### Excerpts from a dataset
*** Begin section ***
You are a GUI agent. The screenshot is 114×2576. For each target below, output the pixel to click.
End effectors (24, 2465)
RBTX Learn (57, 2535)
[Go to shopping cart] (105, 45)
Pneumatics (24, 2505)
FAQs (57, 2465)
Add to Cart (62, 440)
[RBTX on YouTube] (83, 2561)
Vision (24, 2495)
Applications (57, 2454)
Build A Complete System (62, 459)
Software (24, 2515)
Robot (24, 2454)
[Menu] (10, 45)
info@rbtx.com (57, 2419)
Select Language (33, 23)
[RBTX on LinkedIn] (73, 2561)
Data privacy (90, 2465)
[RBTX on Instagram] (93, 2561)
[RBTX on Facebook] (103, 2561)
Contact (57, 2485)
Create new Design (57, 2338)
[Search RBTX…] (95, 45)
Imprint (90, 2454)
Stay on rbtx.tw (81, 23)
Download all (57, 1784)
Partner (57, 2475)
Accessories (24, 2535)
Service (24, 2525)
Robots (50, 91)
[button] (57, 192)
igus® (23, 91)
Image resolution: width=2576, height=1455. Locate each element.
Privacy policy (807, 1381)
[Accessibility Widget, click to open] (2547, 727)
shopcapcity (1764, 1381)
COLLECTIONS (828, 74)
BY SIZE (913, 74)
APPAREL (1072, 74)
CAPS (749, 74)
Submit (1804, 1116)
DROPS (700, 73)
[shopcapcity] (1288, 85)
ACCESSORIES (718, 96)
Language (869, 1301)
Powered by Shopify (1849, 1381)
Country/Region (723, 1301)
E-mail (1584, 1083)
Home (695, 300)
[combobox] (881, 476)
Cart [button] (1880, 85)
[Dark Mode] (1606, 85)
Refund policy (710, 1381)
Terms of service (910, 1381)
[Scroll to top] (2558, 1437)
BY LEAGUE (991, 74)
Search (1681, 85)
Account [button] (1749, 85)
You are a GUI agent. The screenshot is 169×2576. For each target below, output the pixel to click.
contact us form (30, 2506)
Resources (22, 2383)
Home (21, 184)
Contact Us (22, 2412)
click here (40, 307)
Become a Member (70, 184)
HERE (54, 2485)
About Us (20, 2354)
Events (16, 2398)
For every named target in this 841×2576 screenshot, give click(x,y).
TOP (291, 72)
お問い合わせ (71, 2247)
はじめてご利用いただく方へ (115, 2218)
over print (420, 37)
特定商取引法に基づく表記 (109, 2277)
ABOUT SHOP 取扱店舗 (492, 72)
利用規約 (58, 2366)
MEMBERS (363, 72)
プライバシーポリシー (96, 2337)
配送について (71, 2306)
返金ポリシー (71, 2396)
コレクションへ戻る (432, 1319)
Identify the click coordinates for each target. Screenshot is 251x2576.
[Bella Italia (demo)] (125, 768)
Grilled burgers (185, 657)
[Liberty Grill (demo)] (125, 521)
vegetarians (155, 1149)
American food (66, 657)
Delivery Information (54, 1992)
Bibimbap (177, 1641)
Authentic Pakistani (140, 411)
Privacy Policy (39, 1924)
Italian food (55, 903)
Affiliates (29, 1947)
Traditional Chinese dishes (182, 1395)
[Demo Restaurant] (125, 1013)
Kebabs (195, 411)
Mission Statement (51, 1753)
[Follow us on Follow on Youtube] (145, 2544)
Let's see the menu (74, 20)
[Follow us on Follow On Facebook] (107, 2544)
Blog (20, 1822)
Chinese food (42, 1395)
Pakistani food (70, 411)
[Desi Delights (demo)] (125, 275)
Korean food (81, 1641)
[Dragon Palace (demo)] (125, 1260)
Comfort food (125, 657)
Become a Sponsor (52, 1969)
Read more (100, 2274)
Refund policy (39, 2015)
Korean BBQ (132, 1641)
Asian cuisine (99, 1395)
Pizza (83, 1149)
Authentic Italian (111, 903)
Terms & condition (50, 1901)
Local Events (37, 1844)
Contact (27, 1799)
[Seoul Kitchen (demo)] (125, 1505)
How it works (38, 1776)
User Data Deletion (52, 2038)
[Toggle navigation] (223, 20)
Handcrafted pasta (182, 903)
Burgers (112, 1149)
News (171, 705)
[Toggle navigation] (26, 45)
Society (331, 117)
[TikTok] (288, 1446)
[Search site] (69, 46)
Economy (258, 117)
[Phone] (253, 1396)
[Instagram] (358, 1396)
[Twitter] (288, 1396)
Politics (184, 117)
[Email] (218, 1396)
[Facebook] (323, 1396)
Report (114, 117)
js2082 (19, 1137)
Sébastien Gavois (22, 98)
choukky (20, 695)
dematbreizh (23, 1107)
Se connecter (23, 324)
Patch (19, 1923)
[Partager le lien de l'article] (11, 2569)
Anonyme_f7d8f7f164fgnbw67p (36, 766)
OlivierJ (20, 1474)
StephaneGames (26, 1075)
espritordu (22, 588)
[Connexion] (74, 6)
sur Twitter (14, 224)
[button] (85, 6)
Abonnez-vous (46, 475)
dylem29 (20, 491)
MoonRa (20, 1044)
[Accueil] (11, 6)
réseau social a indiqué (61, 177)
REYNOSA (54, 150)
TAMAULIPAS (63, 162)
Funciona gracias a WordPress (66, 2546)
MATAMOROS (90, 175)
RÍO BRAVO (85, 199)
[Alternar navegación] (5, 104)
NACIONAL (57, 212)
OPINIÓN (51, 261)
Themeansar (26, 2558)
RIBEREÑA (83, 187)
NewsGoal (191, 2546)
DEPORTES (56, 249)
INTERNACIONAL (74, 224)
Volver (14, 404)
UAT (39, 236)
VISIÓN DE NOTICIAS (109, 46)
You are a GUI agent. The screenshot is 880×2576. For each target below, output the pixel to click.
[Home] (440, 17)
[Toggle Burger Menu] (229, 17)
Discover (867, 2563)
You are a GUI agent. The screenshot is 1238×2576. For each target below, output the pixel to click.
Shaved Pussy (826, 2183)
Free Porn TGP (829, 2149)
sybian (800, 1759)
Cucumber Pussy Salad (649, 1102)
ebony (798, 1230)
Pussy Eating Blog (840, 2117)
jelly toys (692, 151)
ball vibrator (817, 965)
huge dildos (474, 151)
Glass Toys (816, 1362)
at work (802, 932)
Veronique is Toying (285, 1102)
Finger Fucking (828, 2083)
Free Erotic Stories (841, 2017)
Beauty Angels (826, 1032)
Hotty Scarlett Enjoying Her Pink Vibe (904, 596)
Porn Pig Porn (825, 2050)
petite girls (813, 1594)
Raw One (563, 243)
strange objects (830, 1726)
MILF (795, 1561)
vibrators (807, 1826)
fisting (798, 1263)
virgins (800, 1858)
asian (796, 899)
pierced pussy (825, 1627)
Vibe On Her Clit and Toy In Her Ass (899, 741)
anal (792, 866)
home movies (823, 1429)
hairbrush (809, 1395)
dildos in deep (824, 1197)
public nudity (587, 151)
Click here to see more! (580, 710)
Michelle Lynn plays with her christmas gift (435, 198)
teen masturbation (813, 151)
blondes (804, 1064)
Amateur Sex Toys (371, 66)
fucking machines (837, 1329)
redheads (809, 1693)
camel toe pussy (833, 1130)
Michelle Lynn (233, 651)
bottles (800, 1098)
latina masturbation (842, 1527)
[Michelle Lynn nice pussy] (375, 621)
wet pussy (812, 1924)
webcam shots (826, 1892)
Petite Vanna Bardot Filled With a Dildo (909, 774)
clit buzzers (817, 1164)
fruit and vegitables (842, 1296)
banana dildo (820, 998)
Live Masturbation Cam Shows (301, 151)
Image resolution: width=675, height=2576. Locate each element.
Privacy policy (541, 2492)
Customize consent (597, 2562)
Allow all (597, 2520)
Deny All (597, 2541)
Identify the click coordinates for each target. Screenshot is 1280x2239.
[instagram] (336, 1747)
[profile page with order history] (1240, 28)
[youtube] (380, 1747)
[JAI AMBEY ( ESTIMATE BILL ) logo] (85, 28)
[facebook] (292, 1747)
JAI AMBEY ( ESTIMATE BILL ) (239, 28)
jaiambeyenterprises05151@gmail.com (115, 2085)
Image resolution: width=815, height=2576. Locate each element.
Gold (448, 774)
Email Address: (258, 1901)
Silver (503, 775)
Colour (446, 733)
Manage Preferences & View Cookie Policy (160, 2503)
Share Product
*** End section ***
### Task instructions
Return every line from the one holding "[instagram] (336, 1747)" through the end of the data, exactly as it appears, with both ends kept and nothing else.

### Answer box
[instagram] (336, 1747)
[profile page with order history] (1240, 28)
[youtube] (380, 1747)
[JAI AMBEY ( ESTIMATE BILL ) logo] (85, 28)
[facebook] (292, 1747)
JAI AMBEY ( ESTIMATE BILL ) (239, 28)
jaiambeyenterprises05151@gmail.com (115, 2085)
Image resolution: width=815, height=2576. Locate each element.
Gold (448, 774)
Email Address: (258, 1901)
Silver (503, 775)
Colour (446, 733)
Manage Preferences & View Cookie Policy (160, 2503)
Share Product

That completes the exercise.